Initiating coverage with OUTPERFORM recommendation and TP of RM2.76. Despite its large Johor exposure which has been perceived to be overplayed due to rising incoming house supplies (especially high-rises), we like KSL given its exposure in the locally driven mass market segment coupled with its ability to price its product competitively due to their low land costs. That aside, one third of their income stream is derived from investment properties which offer earnings resiliency should property sales performed worse than expected; notably, KSL City Mall and Hotel is one of the larger malls and better managed hotel in Johor Bahru town centre. Hence, we are conservatively estimating FY15-16E earnings of RM310m (+6%, YoY) and RM348m (+12%, YoY), based on FY15-16E sales assumptions of RM988m- RM993m, respectively. Our TP of RM2.76 is based on 61% discount applied to its FD RNAV of RM7.07 which is within the discount range (60%-65%) pegged to Johor-based developers under our coverage i.e. CRESNDO and UEMS. At our TP, the implied FY14-15E PER of 7.4x-7.0x is still cheaper compared to its mid-cap peers which are trading at 8.2x-7.5x, respectively. We admit that the Malaysian property landscape will be challenging this year, particularly 6-9 months after GST implementation, so share price could be volatile. However, we reckon that the deep values of KSL should offer some valuation downside risks to current levels while we believe this year’s volatility in property share prices should offer good entry points for long-term positioning of the stock.

Low land cost = better margins and pricing flexibility. The group’s land cost is relatively low considering that the majority of its Johor landbanks were acquired back in 2002-07. This allows KSL better pricing flexibility which enables them to continue catering for the affordable market segment with different products while maintaining its decent margins. KSL’s 3-year operating income margins averaged at 42.2% which is far superior to the overall developers’ 3-year average operating margins of 25.2%.

Earnings diversification through strong recurring income stream. Its investment properties in Johor has done relatively well, reporting segmental operating profits of RM107m in FY13 or a 2-year CAGR of 85%. It makes up a third of their income and helps provide some earnings safety, cushioning the impact from slower sales, should the property market remains soft. Notably, their investment property assets are severely undervalued by RM1.55b considering FY15E operating income of RM144m and conservative 7% cap rate and FY15E operating income of RM144m yields a valuation of RM2.05b! If they do revalue their assets, it could raise their BV/sh by 104% to RM3.90, while further strengthening their balance sheet.

Deep pockets with more gearing headroom. As at 9M14, the company’s net gearing remains fairly low at 0.01x, providing ample flexibility to gear up by another RM750.0m for either further land banking activities in Klang Valley/Johor or to fund its CAPEX for property investment in Klang which is slated to be developed over 10 to 15 years. Going forward, we are estimating its net gearing to inch up to 0.03x levels post its recent acquisition of its Batu Pahat agriculture land for RM90.6m.

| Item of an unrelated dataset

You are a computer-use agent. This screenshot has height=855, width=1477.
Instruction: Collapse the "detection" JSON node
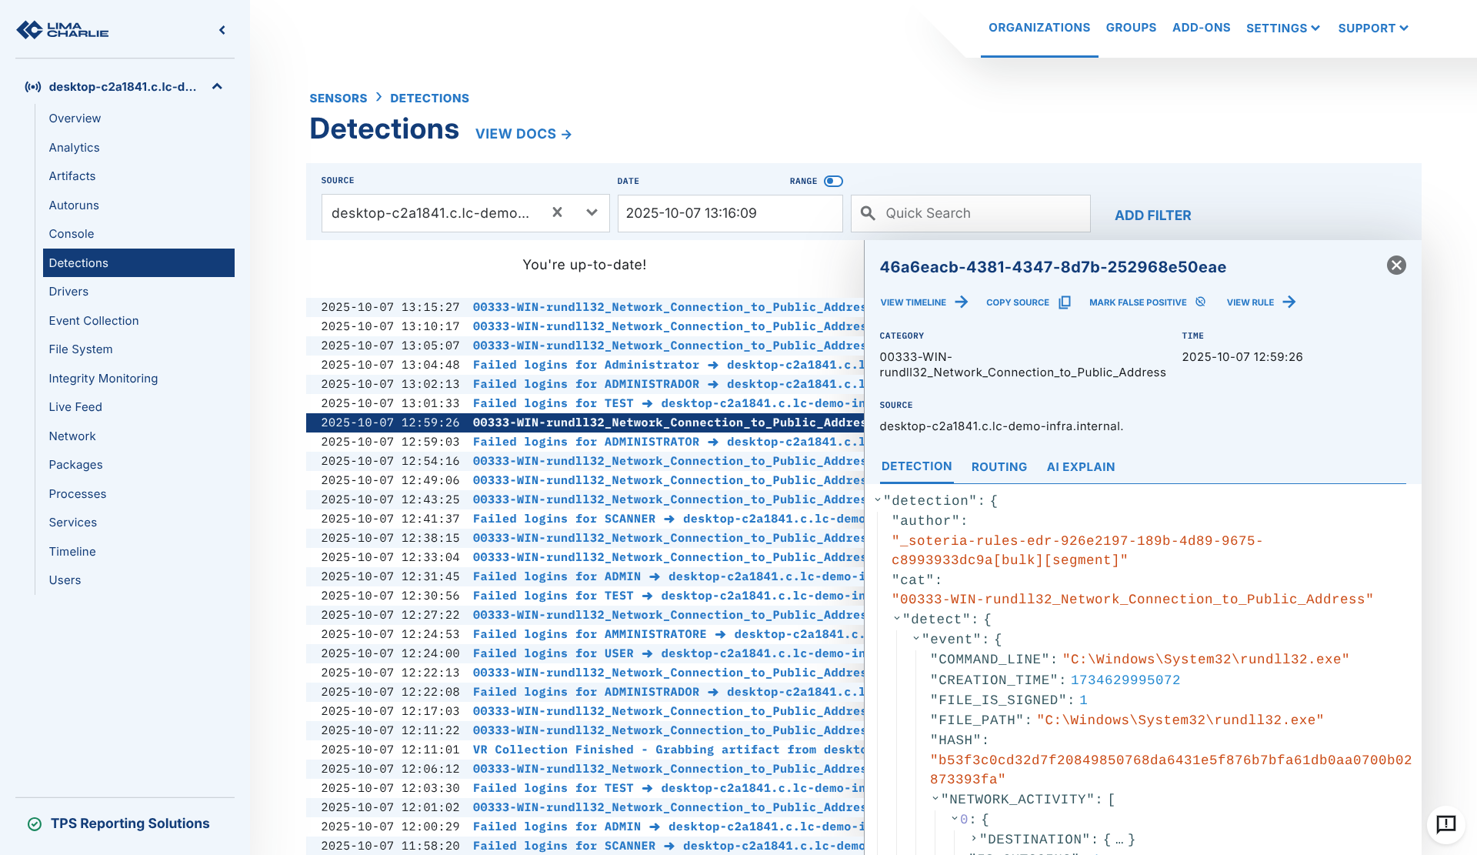pos(878,500)
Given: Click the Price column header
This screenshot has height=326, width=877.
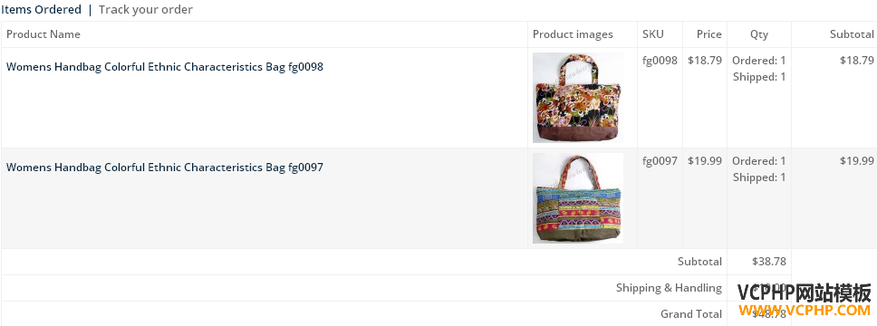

Potential dividend policy? Over FY11-13, the company held back dividend payment. Prior to this ‘quiet’ period, KSL’s dividend yield ranged between 4%-6%. In the recently concluded 9M14 results, the board has proposed an interim single-tier DPS of 5.0 sen post the 1-for-1 bonus entitlement. Dividend Reinvestment Plan (DRP) will apply to this interim dividend where shareholders will be given an option to elect to reinvest in whole or part of the electable portion. Following its maiden dividend payment and DRP, we believe that there is a high likelihood of a formalised dividend policy. For the full FY14, we are anticipating single-tier DPS of 11.2 sen (5.2%) based on a payout ratio of 30%.

Estimating FY14-15-16E core earnings growth of +66%, +6% and +12% YoY, respectively. Current record high property unbilled sales of RM1b provides up to 1 year visibility.

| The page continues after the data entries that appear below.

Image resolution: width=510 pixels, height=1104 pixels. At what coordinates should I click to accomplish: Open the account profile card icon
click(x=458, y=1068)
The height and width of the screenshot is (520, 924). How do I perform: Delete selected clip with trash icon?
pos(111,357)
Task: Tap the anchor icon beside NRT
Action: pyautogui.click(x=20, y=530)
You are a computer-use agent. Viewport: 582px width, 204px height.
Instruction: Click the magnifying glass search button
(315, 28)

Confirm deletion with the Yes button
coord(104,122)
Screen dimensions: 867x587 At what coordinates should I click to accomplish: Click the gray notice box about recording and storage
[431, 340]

Attractive valuations vis-à-vis peers. KSL is currently trading at FY14-15E core PERs of 5.8x-5.4x which is attractive against its mid-cap peer average of 8.2x-7.5x, and not to mention that it is also the most undervalued developer amongst our list of mid-cap peers. We would also like to point out that: (i) KSL’s earnings growth is also stronger than its peers, (ii) developers that deliver close to RM300m core earnings annually are typically large cap developers with a minimum market cap of RM3.0b.